== The problem ==
Please copy, exactly as they appear below, the lines from the one containing "Click the Anuluj" through the one containing "The image size is (1205, 707).".

(Stored items)
┄┄┄┄┄┄┄┄┄┄

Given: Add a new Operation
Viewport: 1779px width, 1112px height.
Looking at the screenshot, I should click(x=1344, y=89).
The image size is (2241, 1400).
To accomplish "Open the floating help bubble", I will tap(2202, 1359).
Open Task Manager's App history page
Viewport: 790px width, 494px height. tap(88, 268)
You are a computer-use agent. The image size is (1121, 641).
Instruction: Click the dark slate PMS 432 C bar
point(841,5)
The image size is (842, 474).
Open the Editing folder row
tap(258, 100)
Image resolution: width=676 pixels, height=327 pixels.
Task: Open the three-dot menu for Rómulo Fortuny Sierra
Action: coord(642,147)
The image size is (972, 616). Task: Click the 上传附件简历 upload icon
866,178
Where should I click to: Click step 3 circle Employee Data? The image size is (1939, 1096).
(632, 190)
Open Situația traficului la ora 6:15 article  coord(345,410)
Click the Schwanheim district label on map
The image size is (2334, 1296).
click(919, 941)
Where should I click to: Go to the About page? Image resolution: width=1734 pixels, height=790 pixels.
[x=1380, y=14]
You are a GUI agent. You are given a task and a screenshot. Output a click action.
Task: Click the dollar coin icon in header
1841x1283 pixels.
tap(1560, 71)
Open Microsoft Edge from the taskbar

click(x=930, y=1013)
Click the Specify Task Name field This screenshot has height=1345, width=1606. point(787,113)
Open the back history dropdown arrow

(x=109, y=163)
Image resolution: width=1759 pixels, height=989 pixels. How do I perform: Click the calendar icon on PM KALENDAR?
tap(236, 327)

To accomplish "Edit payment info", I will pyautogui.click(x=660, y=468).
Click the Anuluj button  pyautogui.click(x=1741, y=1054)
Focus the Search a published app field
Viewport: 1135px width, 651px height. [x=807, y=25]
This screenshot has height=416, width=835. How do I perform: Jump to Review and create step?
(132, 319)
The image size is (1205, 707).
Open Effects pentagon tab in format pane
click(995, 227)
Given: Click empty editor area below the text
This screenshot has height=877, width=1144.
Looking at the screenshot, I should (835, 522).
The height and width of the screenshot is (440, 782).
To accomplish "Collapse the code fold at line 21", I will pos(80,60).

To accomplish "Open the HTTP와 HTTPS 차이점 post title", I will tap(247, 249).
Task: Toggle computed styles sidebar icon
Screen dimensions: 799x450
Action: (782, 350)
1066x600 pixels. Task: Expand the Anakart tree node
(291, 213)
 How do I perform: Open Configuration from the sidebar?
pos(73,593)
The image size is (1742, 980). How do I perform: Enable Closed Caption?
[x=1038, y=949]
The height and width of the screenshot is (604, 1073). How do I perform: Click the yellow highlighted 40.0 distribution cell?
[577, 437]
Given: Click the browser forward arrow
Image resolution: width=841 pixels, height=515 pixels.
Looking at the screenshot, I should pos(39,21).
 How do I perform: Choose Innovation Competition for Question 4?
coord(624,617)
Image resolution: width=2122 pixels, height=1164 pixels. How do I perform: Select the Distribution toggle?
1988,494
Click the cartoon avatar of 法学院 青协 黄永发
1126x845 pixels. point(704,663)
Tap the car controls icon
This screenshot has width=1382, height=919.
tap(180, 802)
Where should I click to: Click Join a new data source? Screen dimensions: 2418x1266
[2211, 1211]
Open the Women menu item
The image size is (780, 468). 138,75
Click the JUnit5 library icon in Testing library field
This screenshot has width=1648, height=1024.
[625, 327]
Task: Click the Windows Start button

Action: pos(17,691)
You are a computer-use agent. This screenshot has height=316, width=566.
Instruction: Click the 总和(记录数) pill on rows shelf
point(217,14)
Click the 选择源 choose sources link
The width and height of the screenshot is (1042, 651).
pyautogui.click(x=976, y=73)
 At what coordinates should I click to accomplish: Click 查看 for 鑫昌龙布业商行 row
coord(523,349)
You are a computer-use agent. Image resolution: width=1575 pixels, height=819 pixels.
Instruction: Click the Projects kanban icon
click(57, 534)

┄┄┄┄┄┄┄┄┄┄

== Task output ==
Click the Anuluj button  pyautogui.click(x=1741, y=1054)
Focus the Search a published app field
Viewport: 1135px width, 651px height. [x=807, y=25]
This screenshot has height=416, width=835. How do I perform: Jump to Review and create step?
(132, 319)
The image size is (1205, 707).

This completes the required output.